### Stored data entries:
···

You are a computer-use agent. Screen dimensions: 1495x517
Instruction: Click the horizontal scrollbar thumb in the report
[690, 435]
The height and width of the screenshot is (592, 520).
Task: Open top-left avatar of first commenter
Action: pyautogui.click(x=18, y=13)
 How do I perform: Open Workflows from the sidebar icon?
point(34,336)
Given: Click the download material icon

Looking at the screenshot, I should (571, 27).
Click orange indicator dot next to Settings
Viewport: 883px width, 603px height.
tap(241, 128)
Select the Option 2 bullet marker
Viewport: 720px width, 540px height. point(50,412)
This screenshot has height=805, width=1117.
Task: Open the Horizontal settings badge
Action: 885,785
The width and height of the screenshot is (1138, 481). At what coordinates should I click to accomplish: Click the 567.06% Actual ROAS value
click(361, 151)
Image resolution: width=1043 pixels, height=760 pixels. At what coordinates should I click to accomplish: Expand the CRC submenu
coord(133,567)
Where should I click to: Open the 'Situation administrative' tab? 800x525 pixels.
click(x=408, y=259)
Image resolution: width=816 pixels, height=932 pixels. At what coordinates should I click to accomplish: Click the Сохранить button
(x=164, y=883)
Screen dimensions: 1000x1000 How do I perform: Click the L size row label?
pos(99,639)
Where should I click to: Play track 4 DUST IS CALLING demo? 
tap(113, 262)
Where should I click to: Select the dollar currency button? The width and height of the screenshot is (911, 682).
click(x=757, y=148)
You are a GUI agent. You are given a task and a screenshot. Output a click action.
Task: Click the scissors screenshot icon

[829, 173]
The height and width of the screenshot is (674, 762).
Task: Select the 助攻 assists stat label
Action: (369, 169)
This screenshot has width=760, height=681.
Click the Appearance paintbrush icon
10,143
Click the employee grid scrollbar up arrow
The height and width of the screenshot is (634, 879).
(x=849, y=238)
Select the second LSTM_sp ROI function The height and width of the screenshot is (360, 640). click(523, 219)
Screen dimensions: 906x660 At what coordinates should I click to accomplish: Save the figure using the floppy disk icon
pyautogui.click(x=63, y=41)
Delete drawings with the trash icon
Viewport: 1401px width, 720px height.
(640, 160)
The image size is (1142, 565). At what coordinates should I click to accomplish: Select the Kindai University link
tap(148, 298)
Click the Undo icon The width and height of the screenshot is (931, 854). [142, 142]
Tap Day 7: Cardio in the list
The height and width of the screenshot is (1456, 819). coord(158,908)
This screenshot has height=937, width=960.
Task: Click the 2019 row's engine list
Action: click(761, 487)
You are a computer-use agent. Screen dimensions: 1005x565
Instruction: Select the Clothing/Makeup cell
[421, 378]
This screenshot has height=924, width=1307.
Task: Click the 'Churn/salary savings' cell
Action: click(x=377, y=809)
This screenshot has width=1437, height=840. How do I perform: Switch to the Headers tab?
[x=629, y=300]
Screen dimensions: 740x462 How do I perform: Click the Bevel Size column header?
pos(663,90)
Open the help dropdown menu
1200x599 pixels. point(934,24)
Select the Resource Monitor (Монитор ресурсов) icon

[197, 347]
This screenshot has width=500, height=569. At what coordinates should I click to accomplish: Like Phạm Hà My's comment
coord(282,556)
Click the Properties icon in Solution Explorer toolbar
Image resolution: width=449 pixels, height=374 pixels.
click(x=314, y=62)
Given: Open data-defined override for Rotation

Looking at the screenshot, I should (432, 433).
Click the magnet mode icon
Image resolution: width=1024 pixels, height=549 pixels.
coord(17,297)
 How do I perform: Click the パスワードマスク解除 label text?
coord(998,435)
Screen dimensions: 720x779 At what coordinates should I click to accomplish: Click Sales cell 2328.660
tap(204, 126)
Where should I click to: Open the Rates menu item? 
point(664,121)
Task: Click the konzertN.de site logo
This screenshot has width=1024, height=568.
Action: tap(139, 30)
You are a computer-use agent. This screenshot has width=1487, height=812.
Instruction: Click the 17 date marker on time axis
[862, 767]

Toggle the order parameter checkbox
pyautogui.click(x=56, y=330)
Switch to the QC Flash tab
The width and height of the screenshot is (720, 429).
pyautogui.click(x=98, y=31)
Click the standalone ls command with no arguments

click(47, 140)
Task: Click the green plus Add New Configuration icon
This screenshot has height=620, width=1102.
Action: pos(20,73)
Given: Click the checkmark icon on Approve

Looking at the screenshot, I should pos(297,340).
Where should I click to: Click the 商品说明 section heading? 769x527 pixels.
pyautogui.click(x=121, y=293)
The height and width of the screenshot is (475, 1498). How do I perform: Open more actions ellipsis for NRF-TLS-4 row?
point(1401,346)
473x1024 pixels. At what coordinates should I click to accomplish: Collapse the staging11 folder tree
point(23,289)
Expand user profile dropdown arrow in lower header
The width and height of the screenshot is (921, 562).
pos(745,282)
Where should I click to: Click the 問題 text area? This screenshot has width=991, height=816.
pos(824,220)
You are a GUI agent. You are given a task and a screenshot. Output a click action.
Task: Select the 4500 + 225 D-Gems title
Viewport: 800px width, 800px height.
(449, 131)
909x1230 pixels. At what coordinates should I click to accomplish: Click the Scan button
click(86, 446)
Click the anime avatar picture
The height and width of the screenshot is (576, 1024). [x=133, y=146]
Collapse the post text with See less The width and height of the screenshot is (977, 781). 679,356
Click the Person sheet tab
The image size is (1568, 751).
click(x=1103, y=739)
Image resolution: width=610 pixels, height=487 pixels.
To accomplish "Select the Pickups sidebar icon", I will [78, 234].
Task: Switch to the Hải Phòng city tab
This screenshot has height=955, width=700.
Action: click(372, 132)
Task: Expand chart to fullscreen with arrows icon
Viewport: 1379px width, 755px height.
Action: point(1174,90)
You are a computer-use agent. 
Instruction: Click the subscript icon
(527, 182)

···

### REQUIREMENT:
Output every record verbatim.

### EXERCISE OUTPUT:
You are a computer-use agent. Screen dimensions: 1495x517
Instruction: Click the horizontal scrollbar thumb in the report
[690, 435]
The height and width of the screenshot is (592, 520).
Task: Open top-left avatar of first commenter
Action: pyautogui.click(x=18, y=13)
 How do I perform: Open Workflows from the sidebar icon?
point(34,336)
Given: Click the download material icon

Looking at the screenshot, I should (571, 27).
Click orange indicator dot next to Settings
Viewport: 883px width, 603px height.
tap(241, 128)
Select the Option 2 bullet marker
Viewport: 720px width, 540px height. point(50,412)
This screenshot has height=805, width=1117.
Task: Open the Horizontal settings badge
Action: 885,785
The width and height of the screenshot is (1138, 481). At what coordinates should I click to accomplish: Click the 567.06% Actual ROAS value
click(361, 151)
Image resolution: width=1043 pixels, height=760 pixels. At what coordinates should I click to accomplish: Expand the CRC submenu
coord(133,567)
Where should I click to: Open the 'Situation administrative' tab? 800x525 pixels.
click(x=408, y=259)
Image resolution: width=816 pixels, height=932 pixels. At what coordinates should I click to accomplish: Click the Сохранить button
(x=164, y=883)
Screen dimensions: 1000x1000 How do I perform: Click the L size row label?
pos(99,639)
Where should I click to: Play track 4 DUST IS CALLING demo? 
tap(113, 262)
Where should I click to: Select the dollar currency button? The width and height of the screenshot is (911, 682).
click(x=757, y=148)
You are a GUI agent. You are given a task and a screenshot. Output a click action.
Task: Click the scissors screenshot icon

[829, 173]
The height and width of the screenshot is (674, 762).
Task: Select the 助攻 assists stat label
Action: (369, 169)
This screenshot has width=760, height=681.
Click the Appearance paintbrush icon
10,143
Click the employee grid scrollbar up arrow
The height and width of the screenshot is (634, 879).
(x=849, y=238)
Select the second LSTM_sp ROI function The height and width of the screenshot is (360, 640). click(523, 219)
Screen dimensions: 906x660 At what coordinates should I click to accomplish: Save the figure using the floppy disk icon
pyautogui.click(x=63, y=41)
Delete drawings with the trash icon
Viewport: 1401px width, 720px height.
(640, 160)
The image size is (1142, 565). At what coordinates should I click to accomplish: Select the Kindai University link
tap(148, 298)
Click the Undo icon The width and height of the screenshot is (931, 854). [142, 142]
Tap Day 7: Cardio in the list
The height and width of the screenshot is (1456, 819). coord(158,908)
This screenshot has height=937, width=960.
Task: Click the 2019 row's engine list
Action: click(761, 487)
You are a computer-use agent. Screen dimensions: 1005x565
Instruction: Select the Clothing/Makeup cell
[421, 378]
This screenshot has height=924, width=1307.
Task: Click the 'Churn/salary savings' cell
Action: click(x=377, y=809)
This screenshot has width=1437, height=840. How do I perform: Switch to the Headers tab?
[x=629, y=300]
Screen dimensions: 740x462 How do I perform: Click the Bevel Size column header?
pos(663,90)
Open the help dropdown menu
1200x599 pixels. point(934,24)
Select the Resource Monitor (Монитор ресурсов) icon

[197, 347]
This screenshot has width=500, height=569. At what coordinates should I click to accomplish: Like Phạm Hà My's comment
coord(282,556)
Click the Properties icon in Solution Explorer toolbar
Image resolution: width=449 pixels, height=374 pixels.
click(x=314, y=62)
Given: Open data-defined override for Rotation

Looking at the screenshot, I should (432, 433).
Click the magnet mode icon
Image resolution: width=1024 pixels, height=549 pixels.
coord(17,297)
 How do I perform: Click the パスワードマスク解除 label text?
coord(998,435)
Screen dimensions: 720x779 At what coordinates should I click to accomplish: Click Sales cell 2328.660
tap(204, 126)
Where should I click to: Open the Rates menu item? 
point(664,121)
Task: Click the konzertN.de site logo
This screenshot has width=1024, height=568.
Action: tap(139, 30)
You are a computer-use agent. This screenshot has width=1487, height=812.
Instruction: Click the 17 date marker on time axis
[862, 767]

Toggle the order parameter checkbox
pyautogui.click(x=56, y=330)
Switch to the QC Flash tab
The width and height of the screenshot is (720, 429).
pyautogui.click(x=98, y=31)
Click the standalone ls command with no arguments

click(47, 140)
Task: Click the green plus Add New Configuration icon
This screenshot has height=620, width=1102.
Action: pos(20,73)
Given: Click the checkmark icon on Approve

Looking at the screenshot, I should pos(297,340).
Where should I click to: Click the 商品说明 section heading? 769x527 pixels.
pyautogui.click(x=121, y=293)
The height and width of the screenshot is (475, 1498). How do I perform: Open more actions ellipsis for NRF-TLS-4 row?
point(1401,346)
473x1024 pixels. At what coordinates should I click to accomplish: Collapse the staging11 folder tree
point(23,289)
Expand user profile dropdown arrow in lower header
The width and height of the screenshot is (921, 562).
pos(745,282)
Where should I click to: Click the 問題 text area? This screenshot has width=991, height=816.
pos(824,220)
You are a GUI agent. You are given a task and a screenshot. Output a click action.
Task: Select the 4500 + 225 D-Gems title
Viewport: 800px width, 800px height.
(449, 131)
909x1230 pixels. At what coordinates should I click to accomplish: Click the Scan button
click(86, 446)
Click the anime avatar picture
The height and width of the screenshot is (576, 1024). [x=133, y=146]
Collapse the post text with See less The width and height of the screenshot is (977, 781). 679,356
Click the Person sheet tab
The image size is (1568, 751).
click(x=1103, y=739)
Image resolution: width=610 pixels, height=487 pixels.
To accomplish "Select the Pickups sidebar icon", I will [78, 234].
Task: Switch to the Hải Phòng city tab
This screenshot has height=955, width=700.
Action: click(372, 132)
Task: Expand chart to fullscreen with arrows icon
Viewport: 1379px width, 755px height.
Action: point(1174,90)
You are a computer-use agent. 
Instruction: Click the subscript icon
(527, 182)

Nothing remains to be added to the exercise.